I don't think he did any signaling. He did what he could do, he put in a lot of effort to make a video about a wrong that he observed.

I don't see any reason to call it marketing, most of the claims in his video are verifiable.


[flagged]


His very next words are "I’m kidding". What a waste of all our time it was to read this comment.


"Far too long and far worse" doesn't exactly sound like something a fan would say.


At most Ayn Rand aware, as I believe many are.

Joking about Rearden using his steel to back a train in and out of Dagny Taggart's tunnel against a ticker tape backing soundtrack does not a fan make.


Further, it's possible to appreciate works for the impact they have on you, even if you don't necessarily agree with them.

Coincidentally, I read Atlas Shrugged right after finishing an economics degree, and it made me think about free markets vs constrained markets (in both directions) in ways the degree did not.

For example, the coursework used microeconomic graphs to demonstrate monopolist pricing/supply strategies (and the resulting loss of consumer surplus relative to perfect competition), but the degree didn't cover what that meant for actual humans living in that hypothetical economy.
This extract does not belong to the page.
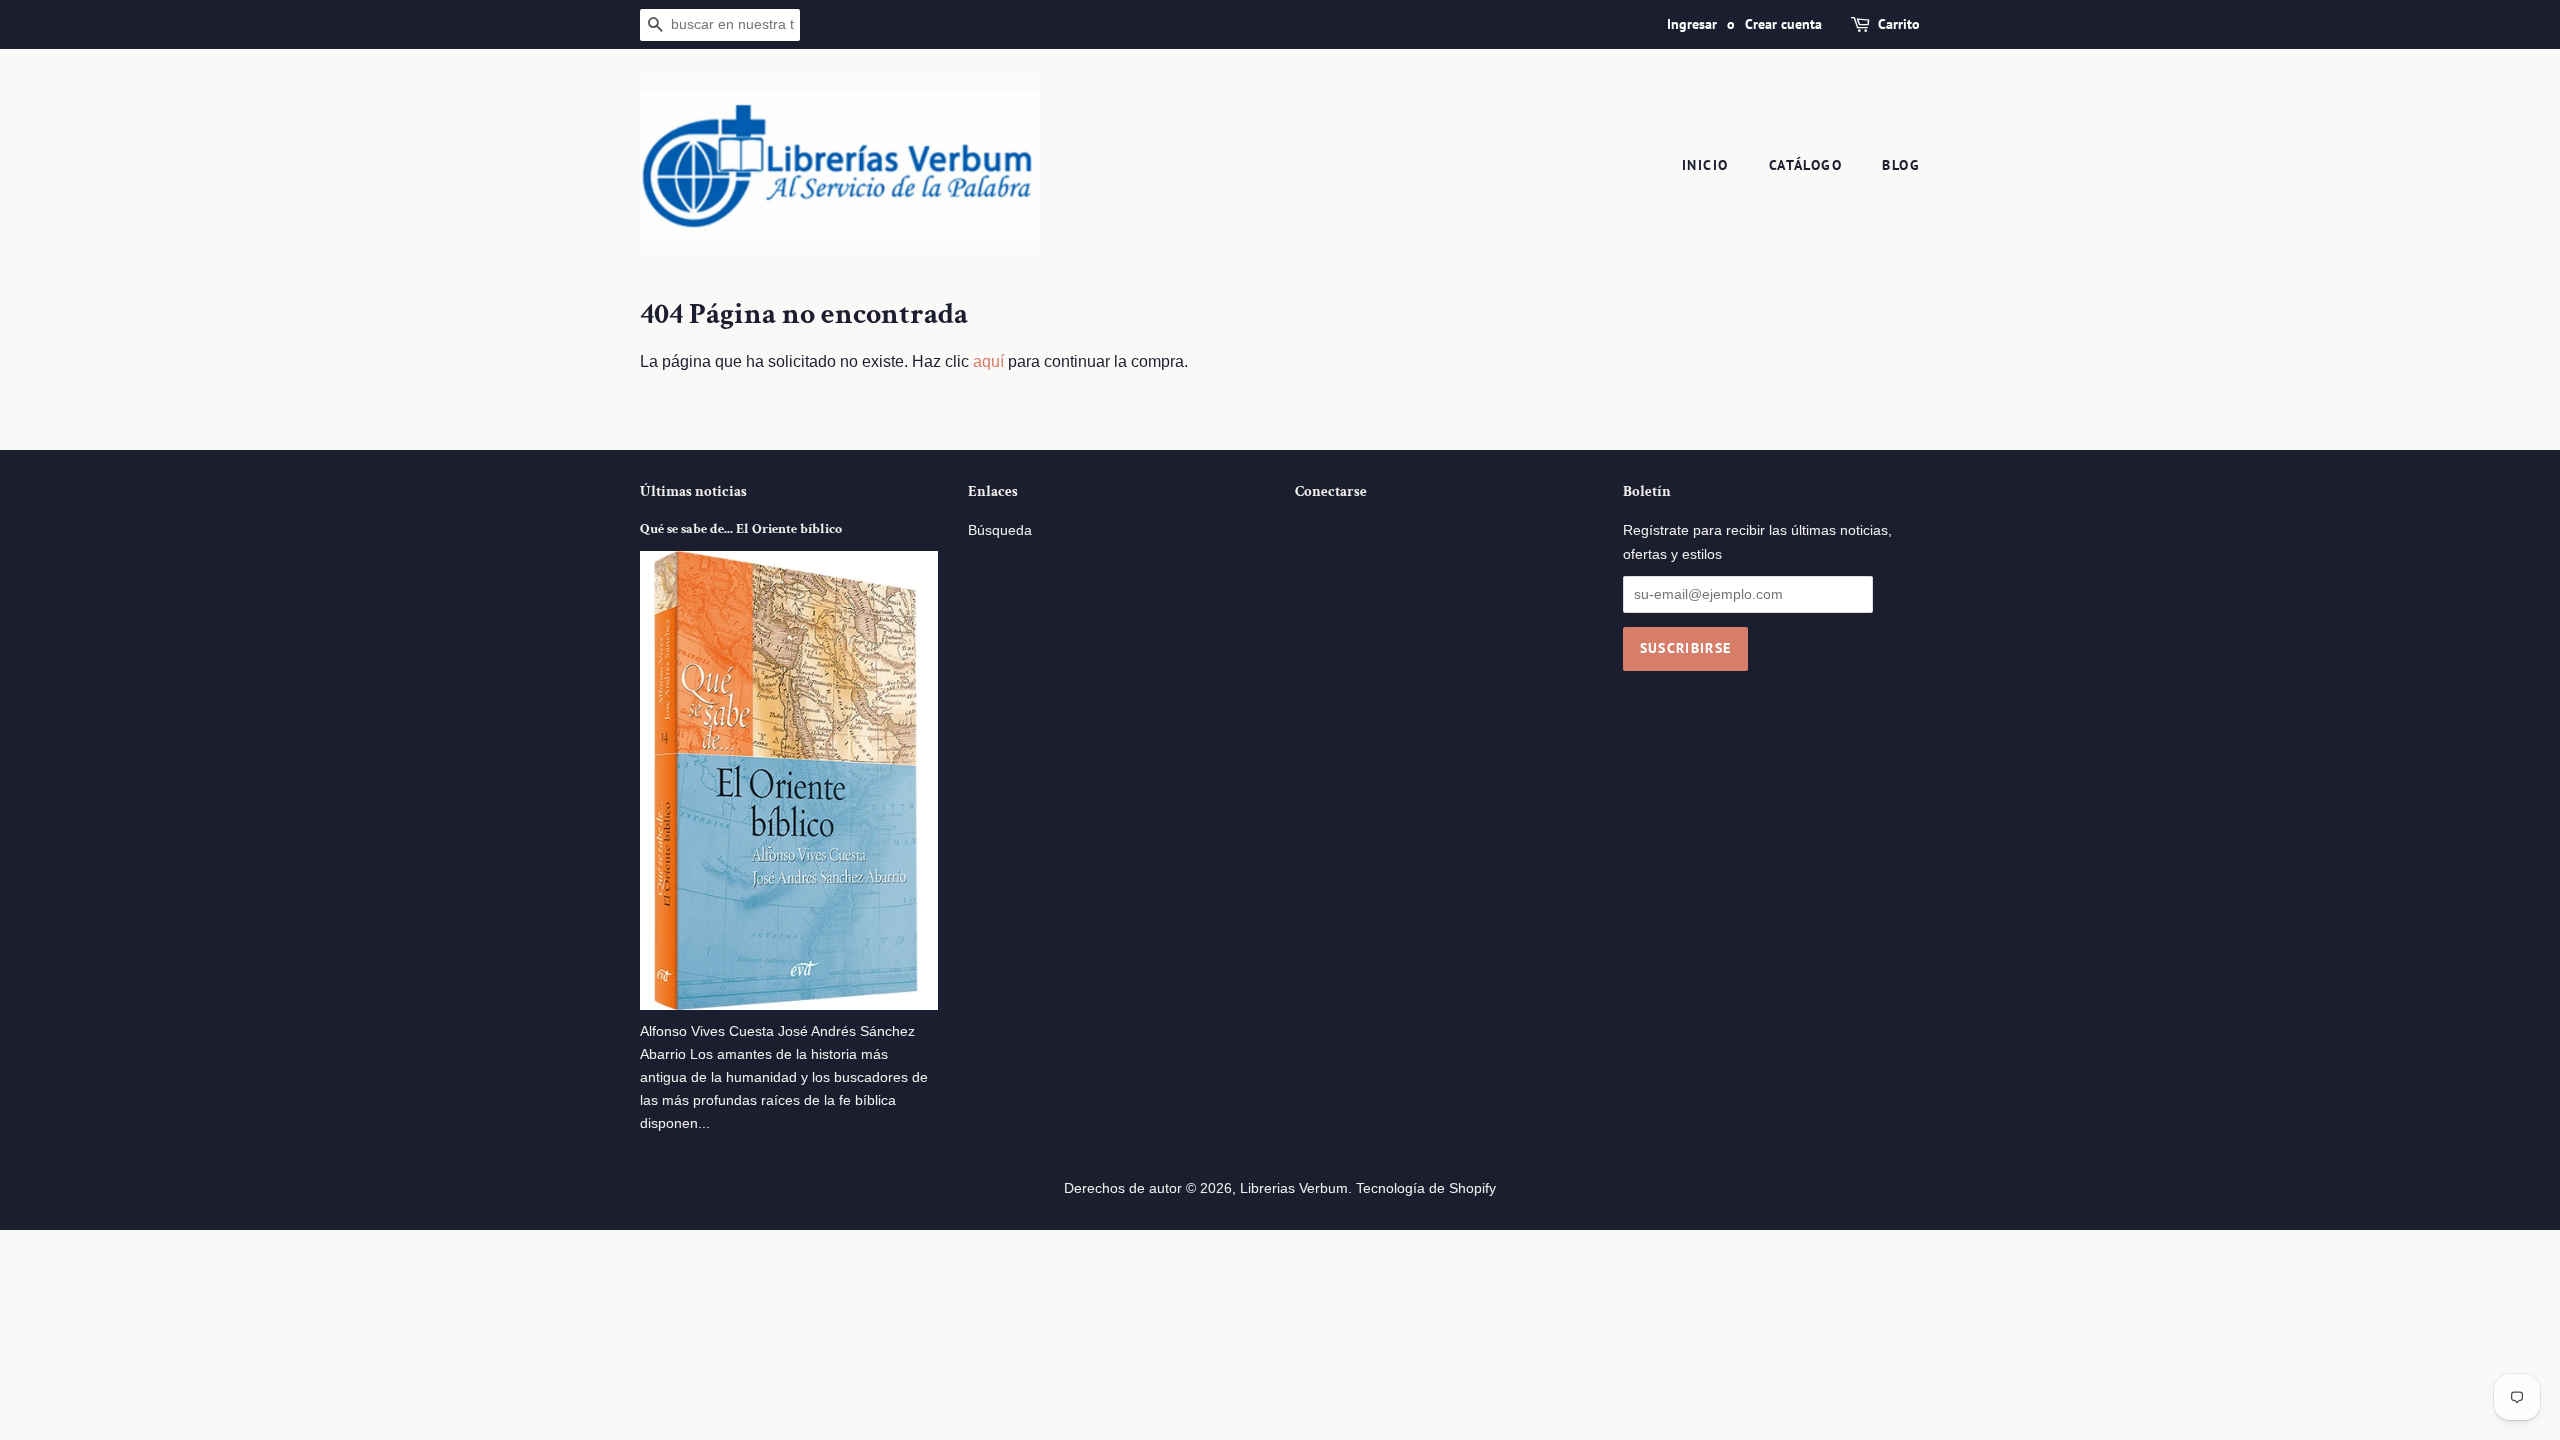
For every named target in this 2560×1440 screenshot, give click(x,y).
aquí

Nor did the degree cover the opposite: what happens when markets are constrained by laws/bureaucracy and the best and brightest seek more permissive places to set up their businesses and simply up and leave. An economics degree helped analyse markets, but it didn't go deep into the human impacts as Atlas Shrugged does.
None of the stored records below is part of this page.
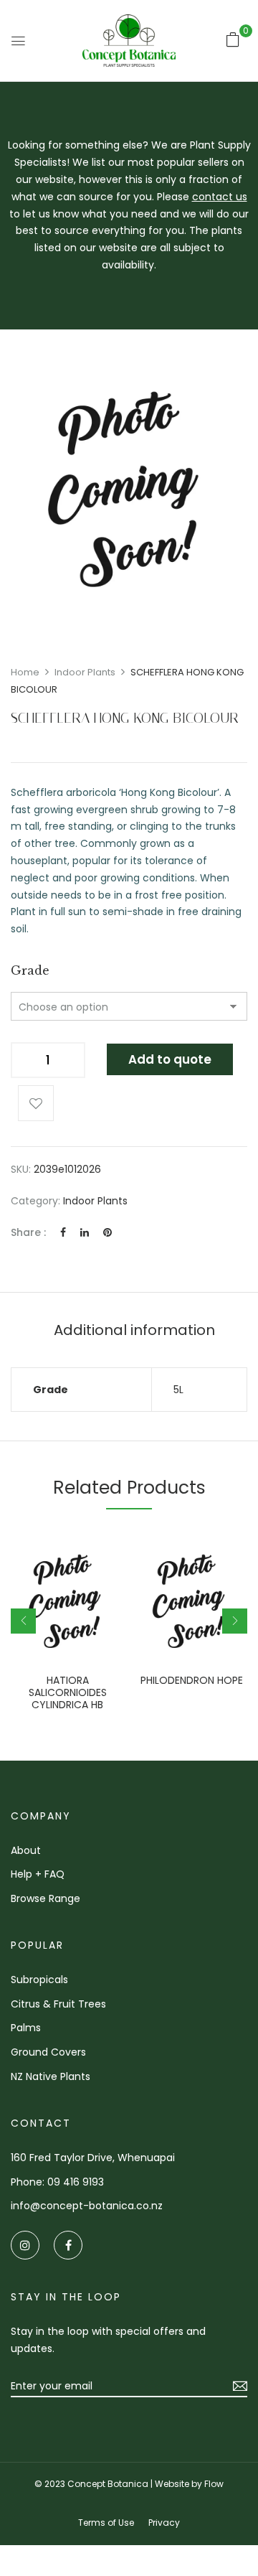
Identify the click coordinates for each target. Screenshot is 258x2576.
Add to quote (169, 1059)
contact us (219, 196)
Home (25, 672)
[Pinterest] (107, 1232)
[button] (233, 39)
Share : (28, 1232)
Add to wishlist (36, 1103)
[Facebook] (63, 1232)
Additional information (134, 1330)
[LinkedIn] (84, 1232)
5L (178, 1389)
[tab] (134, 1330)
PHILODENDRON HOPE (191, 1681)
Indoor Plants (84, 672)
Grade (30, 970)
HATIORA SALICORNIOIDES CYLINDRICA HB (68, 1692)
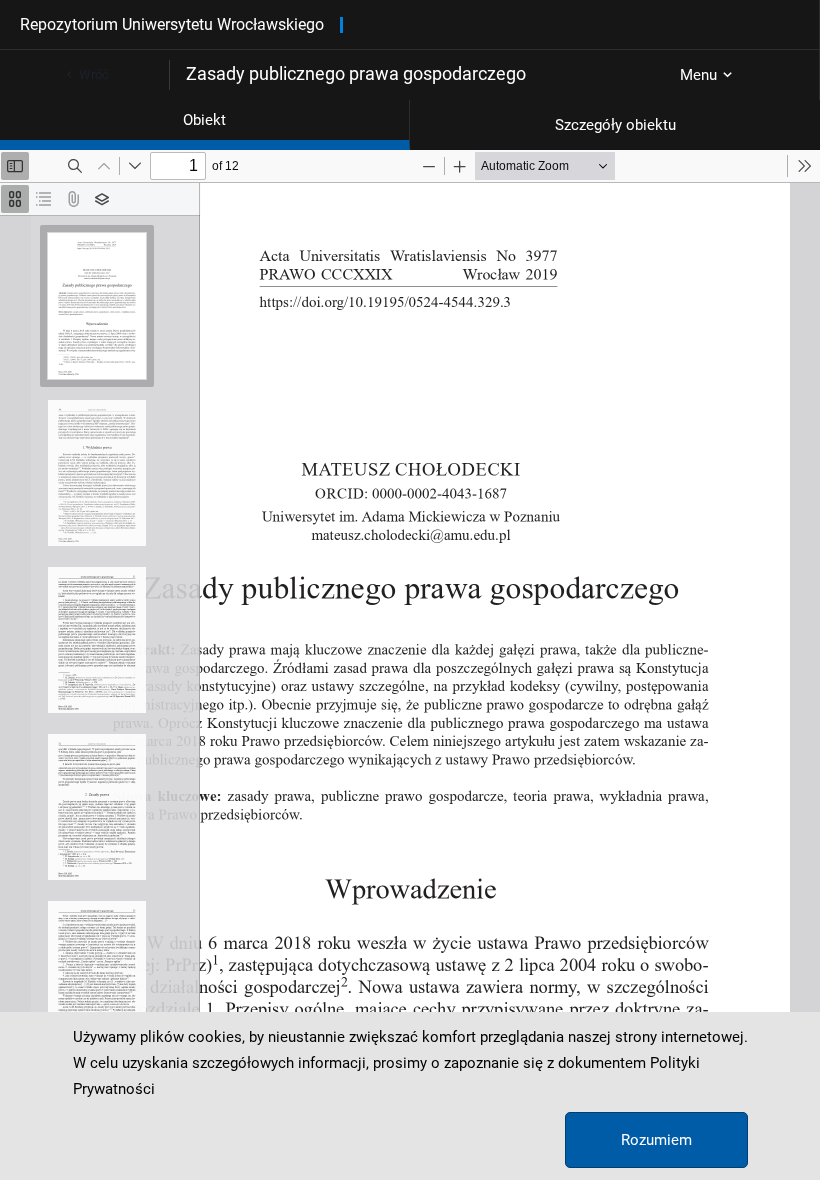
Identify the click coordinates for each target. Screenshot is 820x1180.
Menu (698, 75)
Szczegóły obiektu (615, 125)
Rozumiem (656, 1140)
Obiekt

For this reason, I claim it is very possible to strongly appreciate Ayn Rand for her works without necessarily agreeing with (any) of them.
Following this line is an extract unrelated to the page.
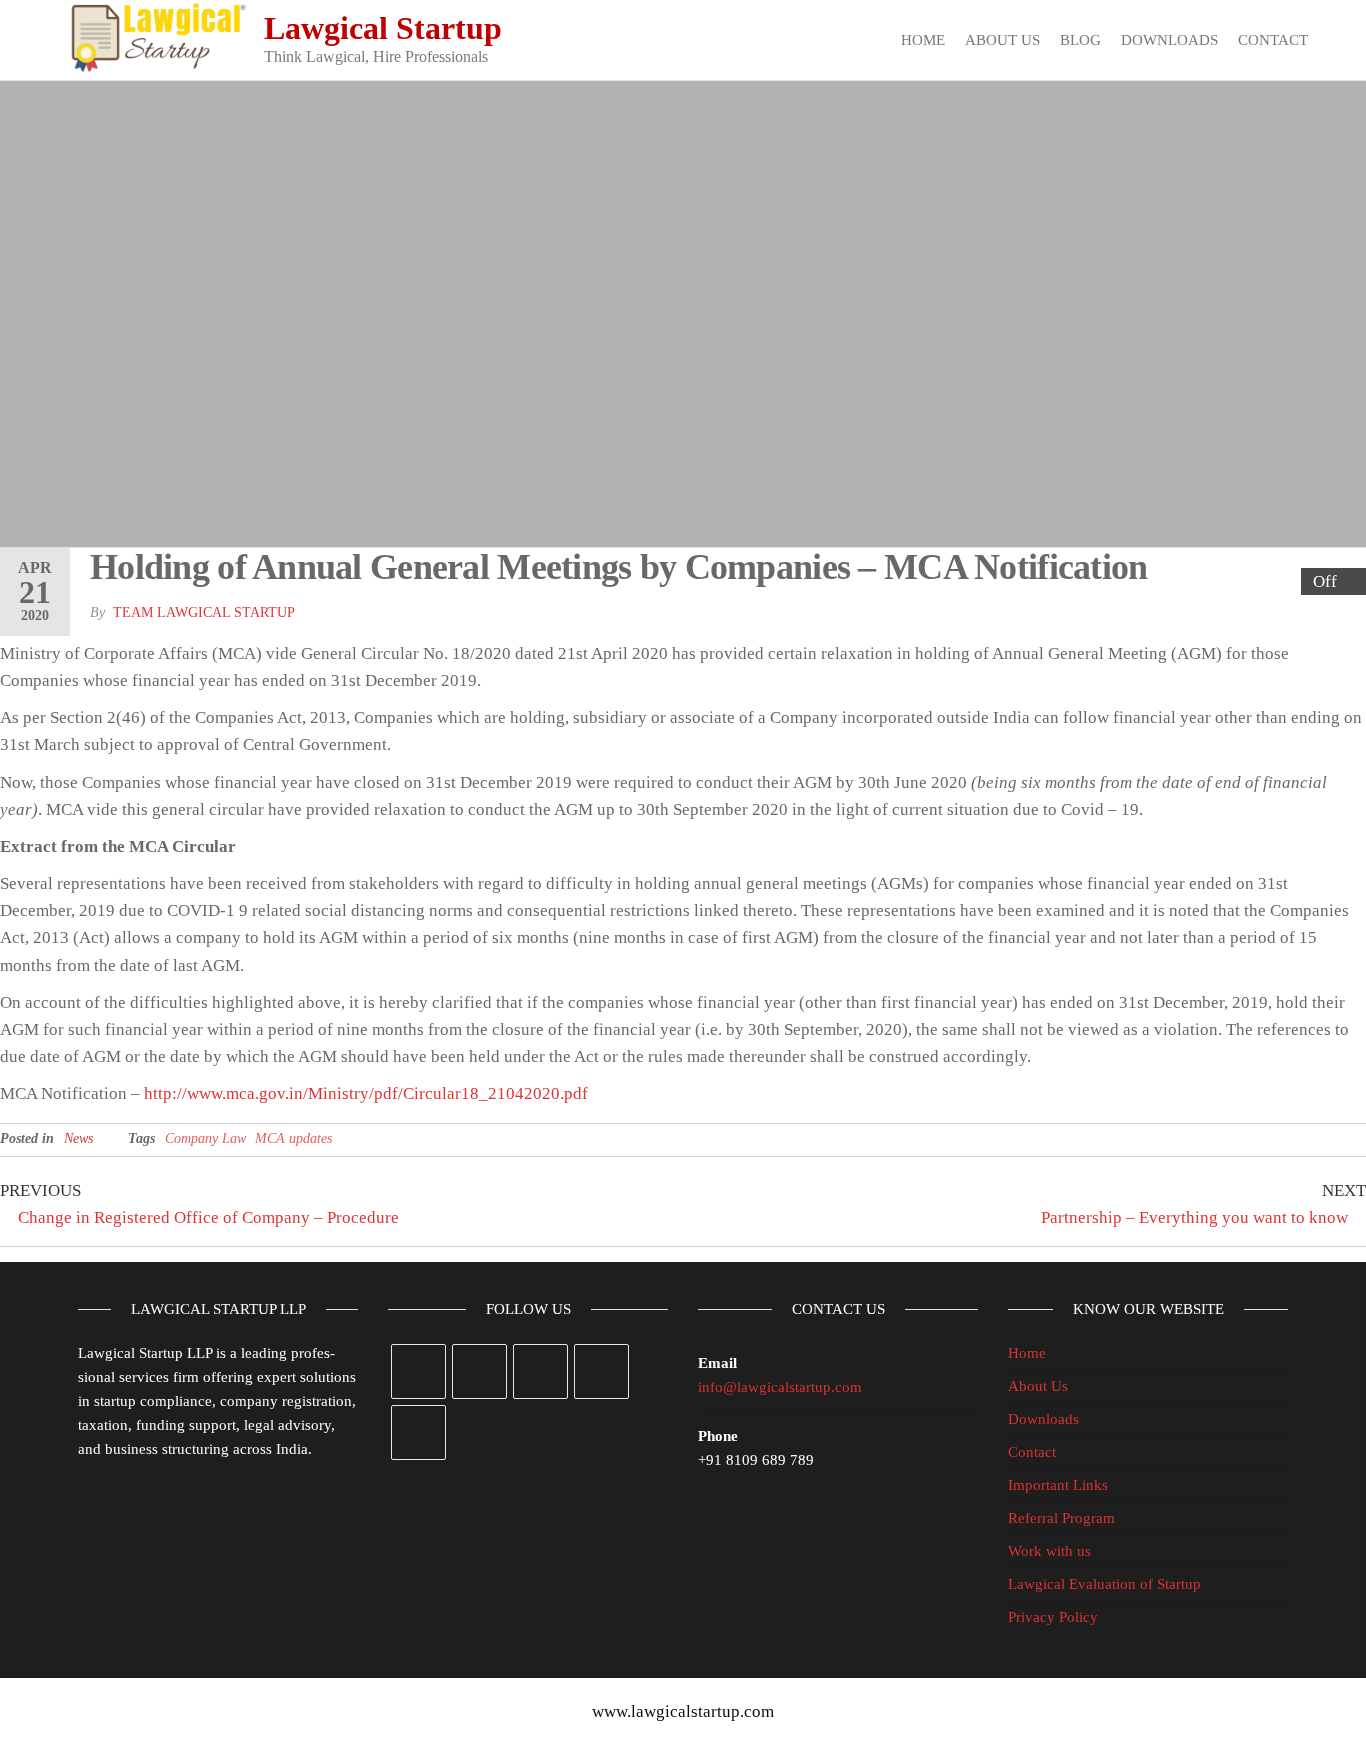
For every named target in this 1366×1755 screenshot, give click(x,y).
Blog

> what happens when markets are constrained by laws/bureaucracy and the best and brightest seek more permissive places to set up their businesses and simply up and leave.

To a place where they are free to process spodumene, extract lithium, and just leave megatonnes of acid and radioactive by products pooling in unregulated dams that burst and pollute downstream?

Zero regulation is just a little bit too much Silent Spring surely?


It's clear you didn't absorb ideas from Atlas Shrugged unthinkingly, which is exactly my point: it made you think about the extremes (i.e. heavy regulation; no regulation).

The key idea isn't that all regulation is bad, but that there is some cost to regulation. Hyperbole is used to exaggerate the cost so it's clear and a more fun read.

I was stunned by how little an economics degree touched on the costs of regulation beyond the deadweight loss of taxation. The degree didn't go into depth on the negative human impacts of regulation (i.e. on both entrepreneurs and consumers). That is, if regulations get too burdensome, entrepreneurs will find it too onerous to create and run businesses, and will either leave the economy or find other hobbies, which, in some cases (e.g. inventions, industries where the second best producer is lightyears behind the best) will come at significant (and often silent) cost to society.

The fact Atlas Shrugged got me thinking about this at all was a win, considering an entire economics degree kinda failed to do so! (beyond deadweight loss)


I read it when I was 14 or so and thought of it as a very silly book.

Meanwhile, in the real world, I was surrounded by primary industry, mining, cattle stations, etc. and it was pretty clear what happened without some form of both regulation and proportionate repurcussions.

When I did arrive at high school economics it was a stain on my otherwise unblemished acedemic record as I stubbornly told an Econ. Honors graduate with a teaching degree that almost all the assumptions being taught in high school economics (perfect knowledge, rational actors, etc) had no place in real world models .. with the result that I got sent to the Principals office and was caned.

Still gives me a chuckle to this day, it didn't particularly hurt my undergrad | postgrad work in STEM as basic economic assumptions don't have many fans and it apparantly falls under acceptable rebel with a cause .. :)

I'm no fan of overly complex regulation that has strayed from some simply stated core raison d'être, but I hold that even Adam Smiths "Free Market" had rules and that stock exchanges must have transparent disclosure and penalties for false infomation, etc.